-- Texto de lectura --
- - -

Ayer volvíamos de un pequeño viaje a uno de los
grandes-pueblos de alrededor. Esas medias ciudades que se convierten en refugio
de salida para aquellas que carecen de casi todo. Después de comprar algunas
cosas, comimos e iniciamos el retorno. No habían pasado ni quince minutos
cuando vimos a lo lejos un grupo arremolinado de gente. Era otro de los muchos
accidentes que hay por la zona. Una moto, medio habitual de transporte-taxi, se
había caído y un chico estaba en el suelo. No se movía, pero respiraba. Huelga
decir cómo es el camino que recorren/mos habitualmente: un camino lleno de
piedras y rocas, baches, río que cruzar. Lo que normalmente hacemos en 15
minutos en nuestros países, aquí tardamos hora y cuarto en un cuatro x cuatro.
Las motos lo tienen más crudo, especialmente cuando se suben tres personas en
ellas, cosa bastante habitual.

- - -

-- Extracto de datos --
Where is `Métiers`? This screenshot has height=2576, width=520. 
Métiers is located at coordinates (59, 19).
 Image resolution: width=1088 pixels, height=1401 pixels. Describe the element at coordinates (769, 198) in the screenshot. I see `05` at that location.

- - -

-- Ejercicio A --
Resume el texto en dos oraciones.
-- Ejercicio B --
Reproduce del texto el fragmento que va desde "Ayer volvíamos de" hasta "cuatro x cuatro.", ambos incluidos.

-- Respuesta completa A --
De regreso de un pequeño viaje a uno de los grandes pueblos de alrededor, a menos de quince minutos de camino se encontraron con un accidente de moto: un chico estaba en el suelo y no se movía, pero respiraba. El camino que recorren habitualmente está lleno de piedras, rocas, baches y un río que cruzar, y lo que en sus países se hace en 15 minutos allí lleva hora y cuarto en un cuatro por cuatro, mientras que las motos lo tienen más crudo, sobre todo cuando suben tres personas.

-- Respuesta completa B --
Ayer volvíamos de un pequeño viaje a uno de los
grandes-pueblos de alrededor. Esas medias ciudades que se convierten en refugio
de salida para aquellas que carecen de casi todo. Después de comprar algunas
cosas, comimos e iniciamos el retorno. No habían pasado ni quince minutos
cuando vimos a lo lejos un grupo arremolinado de gente. Era otro de los muchos
accidentes que hay por la zona. Una moto, medio habitual de transporte-taxi, se
había caído y un chico estaba en el suelo. No se movía, pero respiraba. Huelga
decir cómo es el camino que recorren/mos habitualmente: un camino lleno de
piedras y rocas, baches, río que cruzar. Lo que normalmente hacemos en 15
minutos en nuestros países, aquí tardamos hora y cuarto en un cuatro x cuatro.